● Requirements:
1) From the passage on Zimbabwe's elections, list every person named.
2) Extend the passage on Zimbabwe's elections, picking up after its final sentence.

● Passage provided:
++++++

There is no room for middling outcomes—Saturday’s elections in Zimbabwe will either be historic or painfully routine. Clinging to the tatters of a liberation mandate claimed in Zimbabwe’s 1980 independence movement, Robert Mugabe is seeking a sixth term as head of a now-failed state. One challenger, Simba Makoni, is an exile from Mugabe’s Zanu-PF party, whose experience as finance minister will—he hopes—reverse his opponent’s prideful neglect of the national economy (“million-dollar hamburger" and all). The other, Morgan Tsvangirai, is running on a solidly populist platform that also promises relief from the embarrassing poverty that has gripped the nation for a decade.

++++++

● Data listing:
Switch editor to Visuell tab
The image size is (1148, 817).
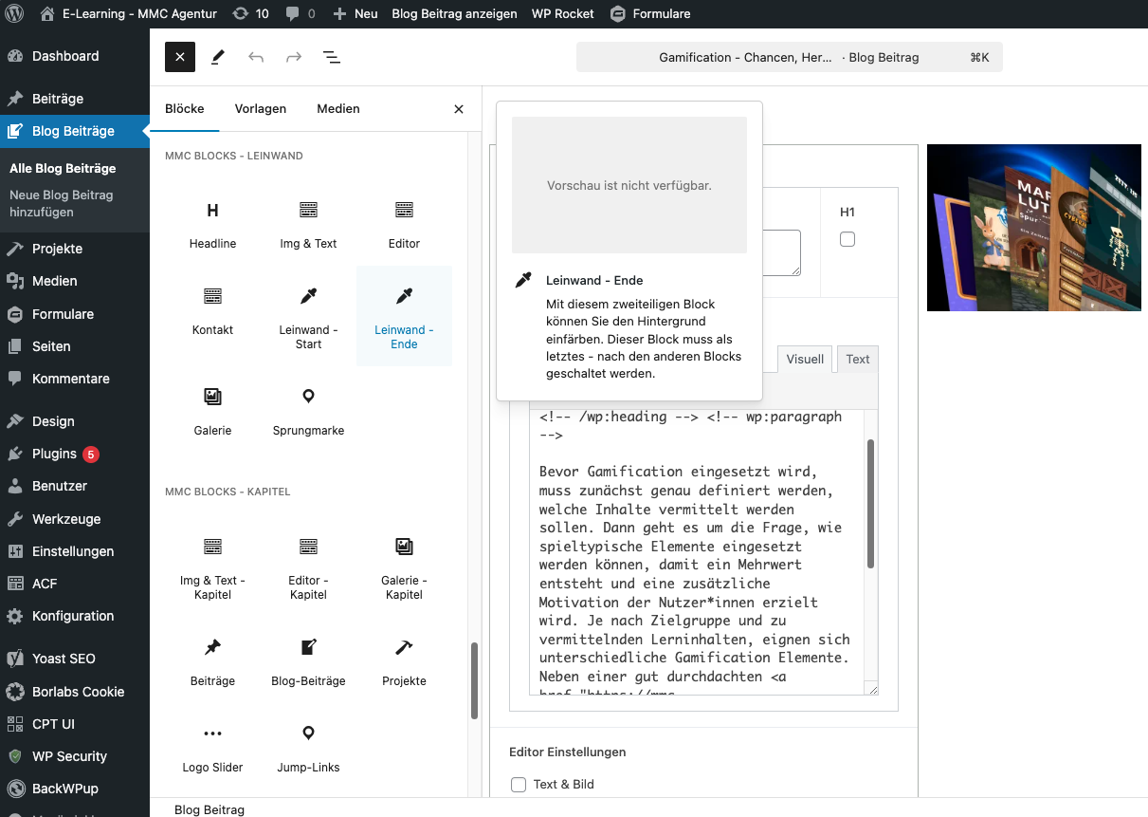click(805, 360)
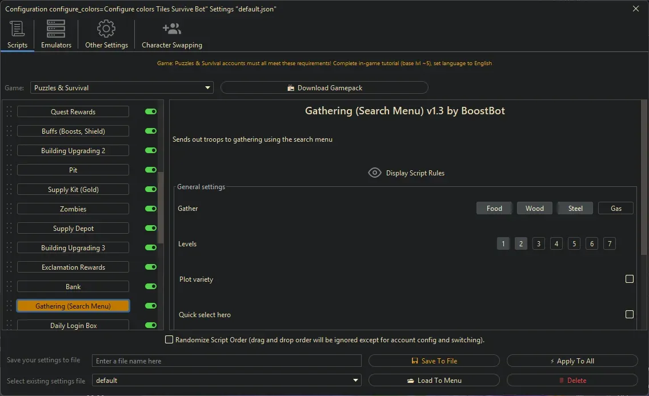Image resolution: width=649 pixels, height=396 pixels.
Task: Switch to the Scripts tab
Action: [17, 34]
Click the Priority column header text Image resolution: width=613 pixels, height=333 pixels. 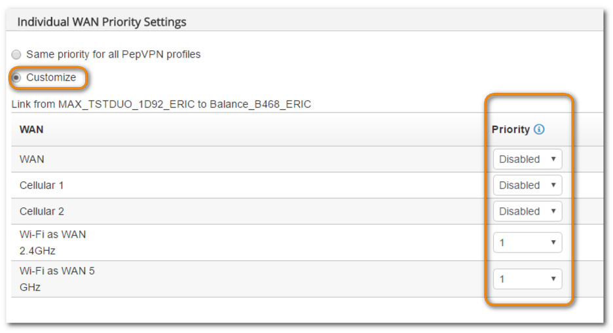510,130
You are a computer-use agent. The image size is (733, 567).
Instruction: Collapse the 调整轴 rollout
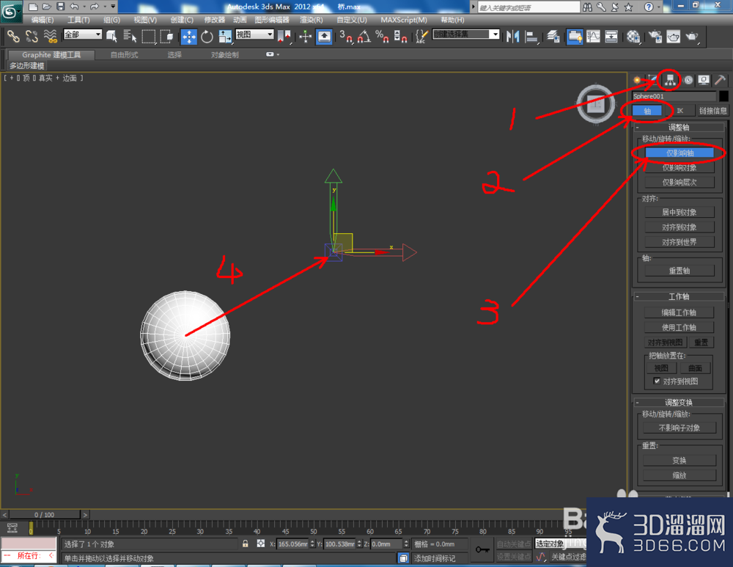click(679, 127)
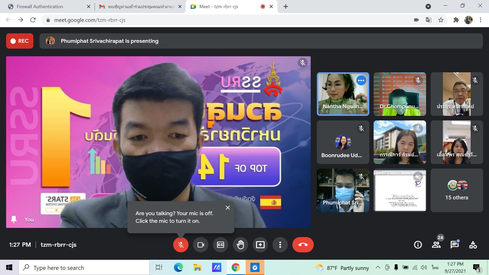The image size is (489, 275).
Task: Bookmark this page star icon
Action: pyautogui.click(x=441, y=20)
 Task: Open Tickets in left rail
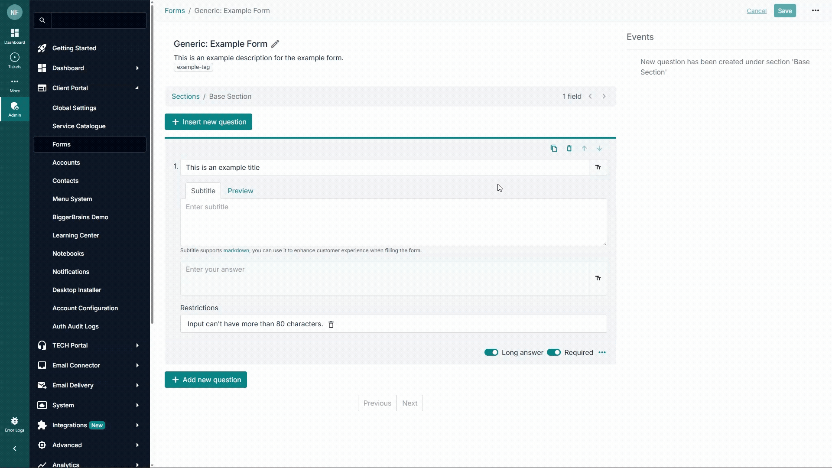[x=14, y=61]
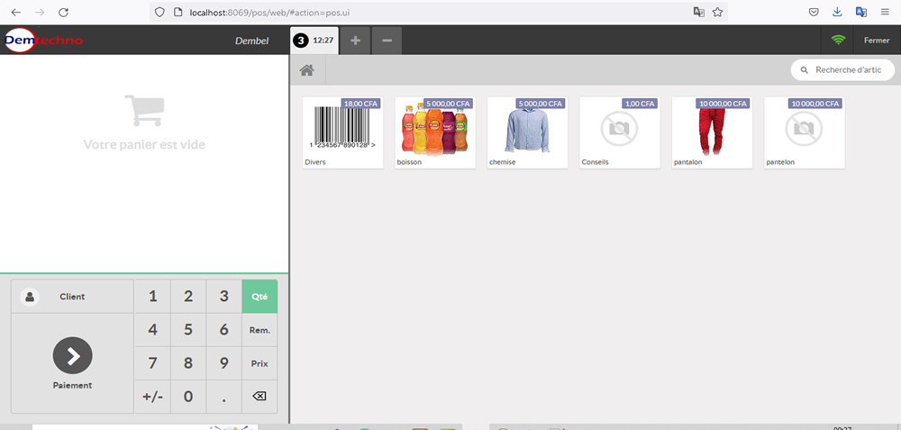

++++++

● Answers to the exercise:
1)
Robert Mugabe
Simba Makoni
Morgan Tsvangirai

2)
Both insurgents offer change we may believe in. But at 84, Mugabe epitomizes the respect-your-elders culture that has continually undermined democratic institutions in sub-Saharan Africa. He is feared in the manner reserved only for the reckless sadist: in 2000, he had thousands of whites were beaten and expelled from their lands; years later, a Harare slum-razing sent additional millions into homelessness and exile; state advisers and experts—kept close by cash and threats—are said to have no say in government. And shamelessly, “old man” Mugabe still pulls rank on the trail. Just this month he endowed his loyal police force with the power to enter polling stations on Saturday, bearing arms. Of an opposition victory, he said, "It will never happen as long as we are still alive—those [of us] who planned the liberation struggle."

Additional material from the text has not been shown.